**Aim of the exercise:** Copy the lines exactly as they appear, from the line with "You are a computer-use" up to and including the line with "tap(679, 555)".

**Information supplied:**
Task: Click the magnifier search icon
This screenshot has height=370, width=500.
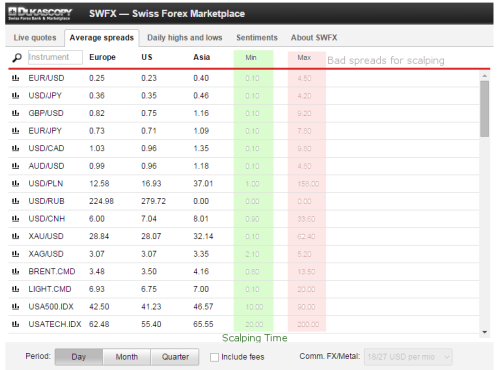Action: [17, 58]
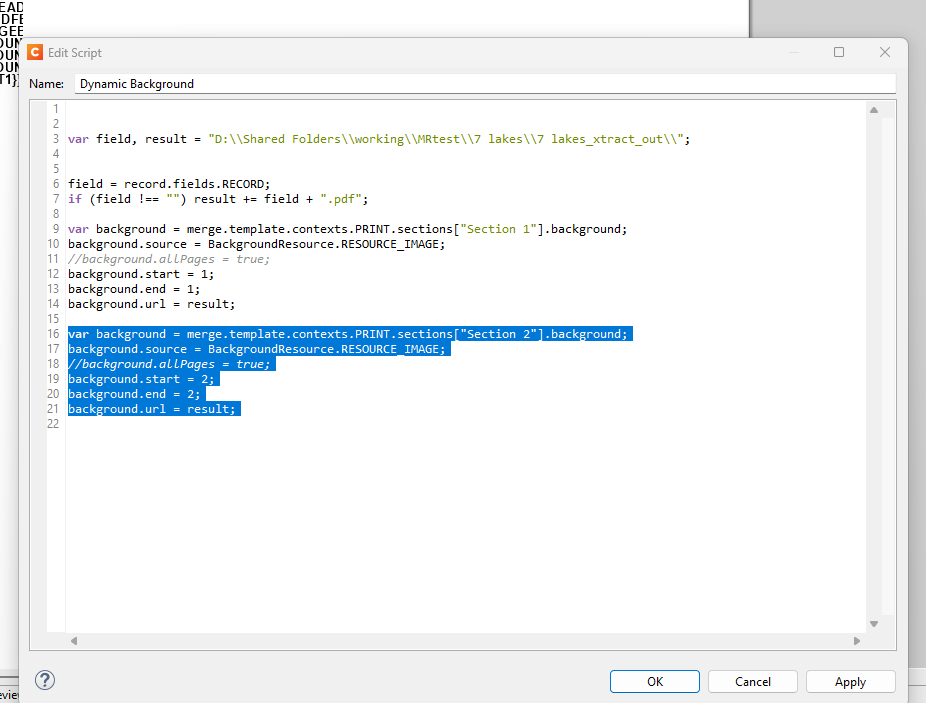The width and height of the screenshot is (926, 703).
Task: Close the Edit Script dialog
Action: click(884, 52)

==

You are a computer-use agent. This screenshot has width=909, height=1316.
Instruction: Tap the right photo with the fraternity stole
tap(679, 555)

**Response to the exercise:**
You are a computer-use agent. This screenshot has width=909, height=1316.
Instruction: Tap the right photo with the fraternity stole
tap(679, 555)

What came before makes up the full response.